We need to take a page from the couple’s therapy playbook and start having “date nights” with our co-workers. Wait! Is there no HR policy against this? To be clear, there shouldn’t be anything romantic, sexual, or disturbing about it. But date night isn’t just for romantic partners; This is for any relationship that needs a regular boost of positivity and connection. According to Brooklyn-based therapist Rebecca Sokol, the purpose of a date night — which doesn’t happen overnight — is to “foster feelings of connection with a significant other in your life.” Think of it as a team-building bond. Offsite. Think—1:1 aims to deepen relationships, have fun, and build positivity and resilience in workplace relationships. Let’s call it a work date night.

Here are the keys to having a great work date night that instills positivity and trusts with a colleague:

Be intentional Identify important relationships with colleagues, cross-functional stakeholders, and even the boss, and commit to investing time in building these important personal relationships. State your intention: “Sanjay, since we’re both working from home, I’ve missed an opportunity to connect in person. Let’s plan to meet on the same day and have a meal or a walk.” It’s also important that your intention is to build a strong working relationship (not romantic or sexual).


Keep it positive. Don’t try to solve problems or have difficult conversations. Couples therapists typically don’t ask their clients to broach difficult topics on date night; Instead, they urge couples to have fun together. The same goes for workplace relationships: the goals of a coworker date night are to have fun, make connections, and add to a shared emotional “bank account.” But, unlike a couple’s date night, nothing elaborate – no roses or candles! Grab a meal, coffee, or drink, or go for a walk. If you can’t meet in person, make it virtual. Zoom coffee or lunch is an option, or you can connect by phone and have a walk-and-talk.

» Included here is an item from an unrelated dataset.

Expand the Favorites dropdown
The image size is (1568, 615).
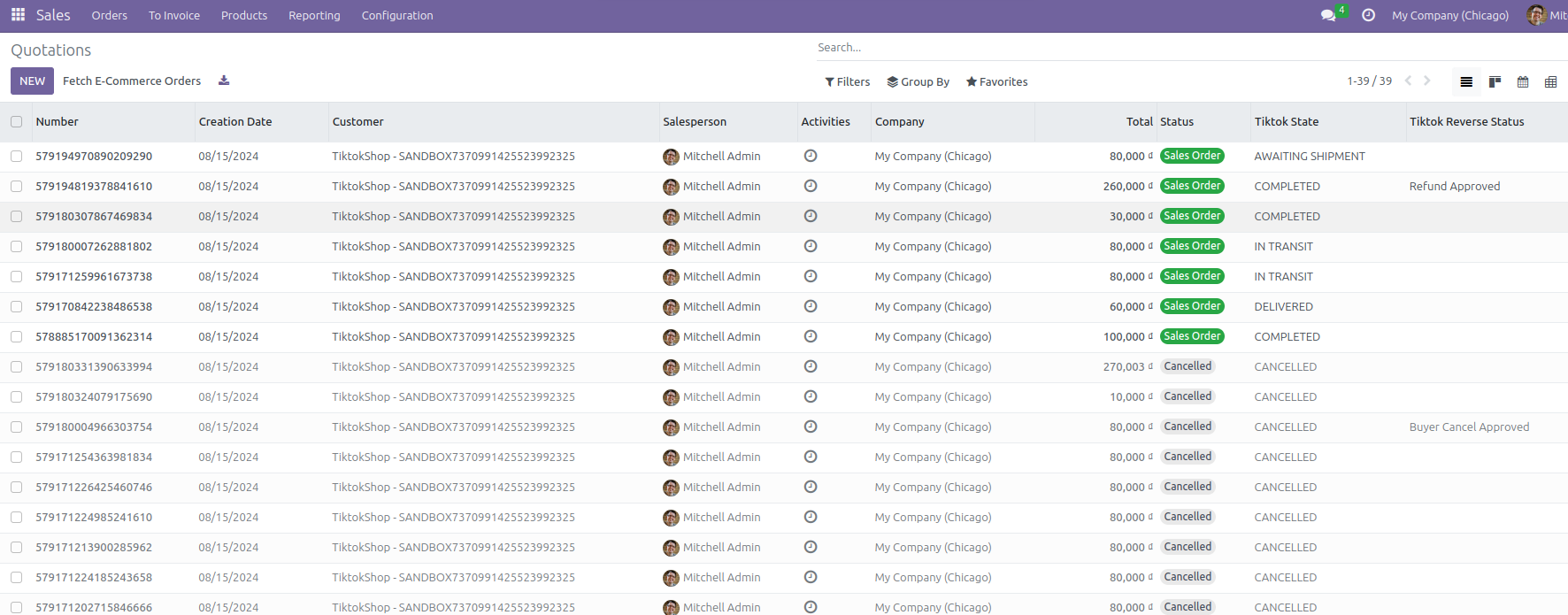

Avoid shop talk and gossip. Until you build a more personal relationship, it’s easy to default to talking about work or fall into gossip or complaint mode. (This is the equivalent of a husband and wife talking about their children at dinner.) If you see this happening, refocus on making the connection. Be prepared with some good open-ended questions, such as, “What was your early career path like?” or “What is your dream vacation?” And be willing to actively listen and ask follow-up questions and/or share your story.
Listen for speech, and respond. Engage in active, empathetic listening and look for opportunities to connect, acknowledge and validate what you hear. Be encouraging and curious. “It seems you like to travel. Me too. I like an adventure. Where do you want to go next?” Even if you don’t feel a connection to the material, you can still show care and curiosity,” What did you find? Edgar, interested in stamp collecting? What’s the story behind your favorite stamp?”


To be vulnerable is to share about listening. Trusting connections are created when there is a “vulnerability loop” in which one person shares a weakness or weakness and another person picks up on it and also shares a weakness. This reciprocity creates a norm that it is safe to share vulnerability, which in turn fosters trust. Be sure to make personal disclosures while focusing on the other person. For example, “Sherry, I’m so sorry your mom got sick. I had experience caring for my elderly aunt, so I can empathize with how difficult it can be. Other family members Ask members to help you.” Getting support?


Minimize distractions. This should be obvious, but I’ll say it anyway. Your focus should be on the other person, so put your phone away and focus on being present with them.

I suggest you start with someone who is low-stakes and easy-going, who you have at least mildly positive feelings about to warm to. Then invite a more difficult colleague and see what happens. Commit to keeping one work date a week. Even if you don’t become besties, chances are that learning more about each other as human beings will improve your ability to work together. This is how social capital is built. Enjoy the glue!